Comencé a leer a Marx cuando todavía no lo entendía, aunque mi cuerpo sabía de lo que me estaba hablando y así fuimos haciéndonos amigos. Gracias al marxismo, fui entendiendo que ese calor en el pecho que me invadía cada vez que recordaba el acoso que había sufrido de pequeña, se llama rencor y odio de clase, y que es un sentimiento noble y motor de revoluciones, colectivas y personales.
Hoy, para mí, hija bastarda de la modernidad europea, cuerpo forjado en el barrio bravo, niña acosada por la blanquitud, la clase es inseparable de la racialización. No sería capaz de entender mi historia de vida ni la de mi madre, ni la de mi padre, ni la de mis abuelxs, sin entender qué papel ha jugado en ella su color de piel; los marcos mentales de mis abuelxs paternos dados por la barrializacion; los privilegios y ventajas de mis abuelxs maternos con antepasados españoles.

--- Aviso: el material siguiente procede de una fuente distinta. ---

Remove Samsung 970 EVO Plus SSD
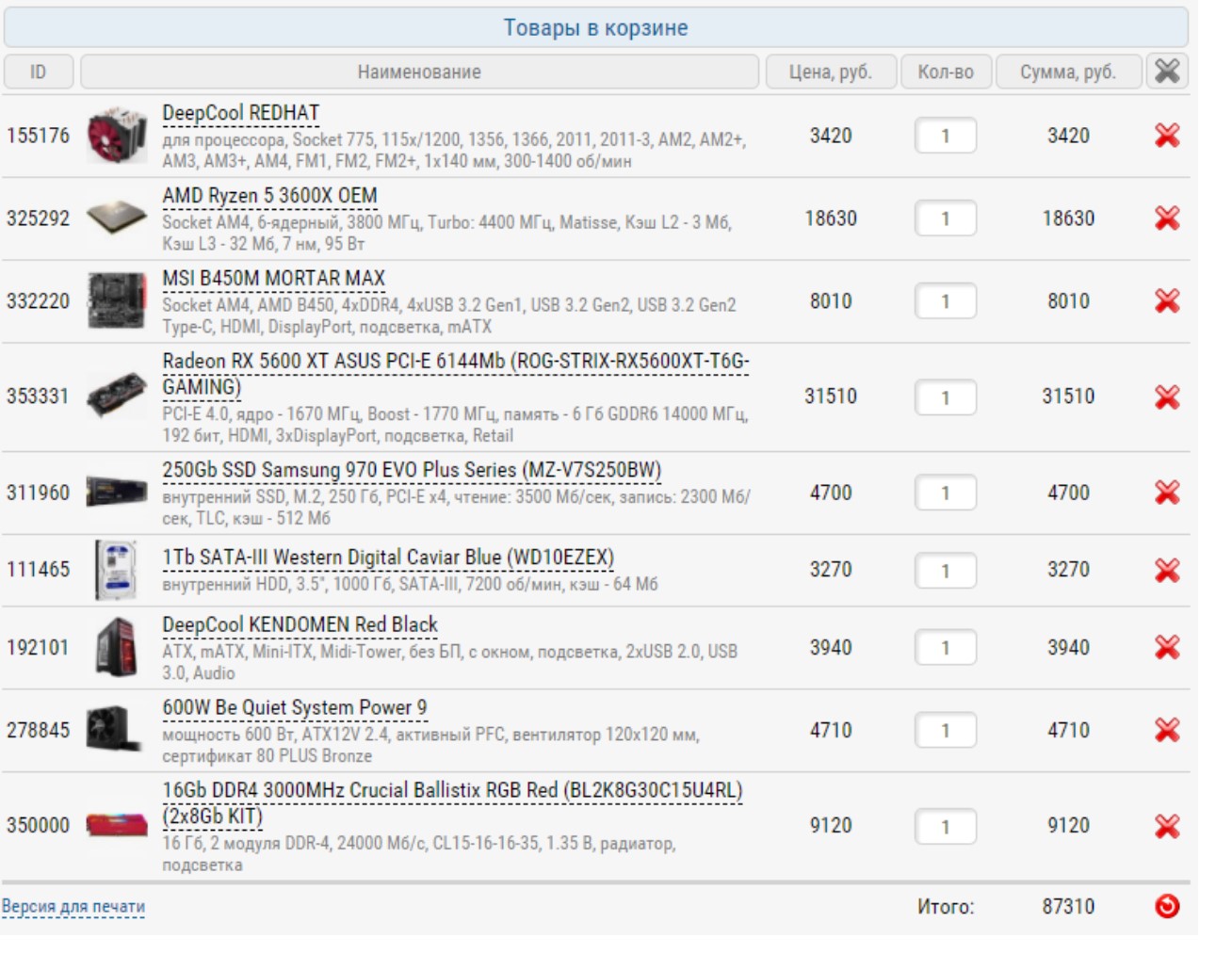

Sin mi propia racialización no habría entendido desde tan pequeña lo que es la clase y no sentiría hoy, a mis 41 años, este orgullo de clase tan profundo que siento y que ha sedimentado un odio de clase que sustenta mi militancia diaria.
Podrán acusarme de identitaria por poner siempre por delante mi color de piel, pero es que si no fuera del color de la tierra, no estaría escribiendo estas palabras.